When Aunt Em came there to live she was a young, pretty wife. …She was thin and gaunt, and she never smiled, now. (1.3)
Gosh. What do you supposed happened to Aunt Em to cause such a drastic change? Do we get a glimpse into Aunt Em's dreams, hopes, or plans? What do you think they might be (or might have been)?
Dorothy would lie beside him and put her head on his soft, shaggy mane, while they talked of their troubles and tried to plan some way of escape. (12.69)
You're being held captive by a witch who plans to keep you as a slave. Forever. Or, in the Lion's case, starve you into submission. So what do you do? Dream about the future, of course. In their darkest moments, plans, hopes, and dreams are what keep Dorothy and the Lion going.
Toto did not really care whether he was in Kansas or in the Land of Oz so long as Dorothy was with him; but he knew the little girl was unhappy, and that made him unhappy too. (12.71)
Dorothy's dream of going home is also Toto's—not because he cares where he is, but because he cares about her. Awwww. It's nice when pets share their owners' dreams, but would we feel the same way about this quote if Toto were, say, Dorothy's human friend? Is it okay for humans to have that sort of "I don't care about myself—if you're happy I'm happy" attitude?

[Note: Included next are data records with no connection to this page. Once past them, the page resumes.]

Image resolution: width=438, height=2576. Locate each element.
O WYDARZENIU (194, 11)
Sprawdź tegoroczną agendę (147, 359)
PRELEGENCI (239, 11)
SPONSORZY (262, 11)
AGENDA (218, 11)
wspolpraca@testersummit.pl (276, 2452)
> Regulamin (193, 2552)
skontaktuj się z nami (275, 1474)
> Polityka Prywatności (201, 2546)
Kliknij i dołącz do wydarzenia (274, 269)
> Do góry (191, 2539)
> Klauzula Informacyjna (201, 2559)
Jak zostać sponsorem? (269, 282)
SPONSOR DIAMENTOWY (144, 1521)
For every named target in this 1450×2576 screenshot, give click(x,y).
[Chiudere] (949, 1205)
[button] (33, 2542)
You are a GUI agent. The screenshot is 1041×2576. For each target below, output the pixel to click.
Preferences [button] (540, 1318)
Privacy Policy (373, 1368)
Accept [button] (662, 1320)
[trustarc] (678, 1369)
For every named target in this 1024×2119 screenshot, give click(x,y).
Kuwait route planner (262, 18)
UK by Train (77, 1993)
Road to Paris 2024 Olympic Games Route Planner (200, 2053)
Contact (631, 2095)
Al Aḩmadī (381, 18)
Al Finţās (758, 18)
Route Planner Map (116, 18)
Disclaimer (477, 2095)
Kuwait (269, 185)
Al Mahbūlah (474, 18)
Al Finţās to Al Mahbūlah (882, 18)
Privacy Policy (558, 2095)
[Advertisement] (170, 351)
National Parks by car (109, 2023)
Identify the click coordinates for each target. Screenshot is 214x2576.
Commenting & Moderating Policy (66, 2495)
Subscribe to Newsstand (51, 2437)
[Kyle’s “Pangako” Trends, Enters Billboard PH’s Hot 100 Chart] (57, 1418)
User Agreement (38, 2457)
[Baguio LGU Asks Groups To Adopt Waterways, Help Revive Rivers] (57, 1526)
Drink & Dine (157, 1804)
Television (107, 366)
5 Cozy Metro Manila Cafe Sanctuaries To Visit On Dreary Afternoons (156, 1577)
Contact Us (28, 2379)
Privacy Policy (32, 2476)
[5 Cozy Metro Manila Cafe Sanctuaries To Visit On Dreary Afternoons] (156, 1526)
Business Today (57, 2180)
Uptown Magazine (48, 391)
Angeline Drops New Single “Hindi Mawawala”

"We have come to claim our promise, O Oz."
"What promise?" asked Oz.
"You promised to send me back to Kansas when the Wicked Witch was destroyed," said the girl. (15.21-15.23)
Promise? What promise? Oh…that promise, the one where you were pinning all your hopes on dreams on me. Right. Got it. What do you do when Plan A turns out to be a dud?
Oz was holding out his hands to help her into the basket, when, crack! went the ropes, and the balloon rose into the air without her.
"Come back!" she screamed. "I want to go, too!" (17.27-17.28)
Oh man. Dorothy has to watch her dream of getting home to Kansas go up in the air…literally. Sorry, girl. Hm. That was Plan B, since the Wizard couldn't just magic her back to Kansas. Now what?
"If Dorothy would only be contented to live in the Emerald City," continued the Scarecrow, "we might all be happy together."
"But I don't want to live in here," cried Dorothy. "I want to go to Kansas…." (18.9-18.10)
Sometimes your dream for someone doesn't match up with the dream they have for themselves. That's life.
Dorothy was once more filled with the hope of getting home, and the Scarecrow and the Tin Woodman were glad to be of use to her. (19.7)
There are a few times when Dorothy lets difficult circumstances get her down. It never lasts long, though. Hope keeps her going. This trip to the South is Plan C to get her home after the Wizard's magic and his hot-air balloon both failed to do the job. Good thing Dorothy doesn't give up easily.
"It seems gloomy," said the Scarecrow.
"Not a bit of it," answered the Lion; "I should like to live here all my life." (21.3-21.4)
One man's dream is another man's nightmare. Or, more specifically, one lion's dream is one scarecrow's nightmare. It takes all sorts of people with all sorts of perspectives to make the world go round.
"I am glad I was of use to these good friends. But now that each of them has what he most desired, and each is happy in having a kingdom to rule besides, I think I should like to get back to Kansas." (23.33)
Now that everyone else's dreams have been fulfilled, it's Dorothy's turn, dang it! Could this book have ended any differently? What if just one character hadn't gotten what he or she wanted?
She was sitting on the broad Kansas prairie, and just before her was the new farm house Uncle Henry built after the cyclone and carried away the old one. (23.44)
Dorothy's home at last! What do you think? Will she be satisfied in Kansas, or will she long for a new adventure after a few weeks of quiet? Is there any evidence in the story to suggest an answer to this question?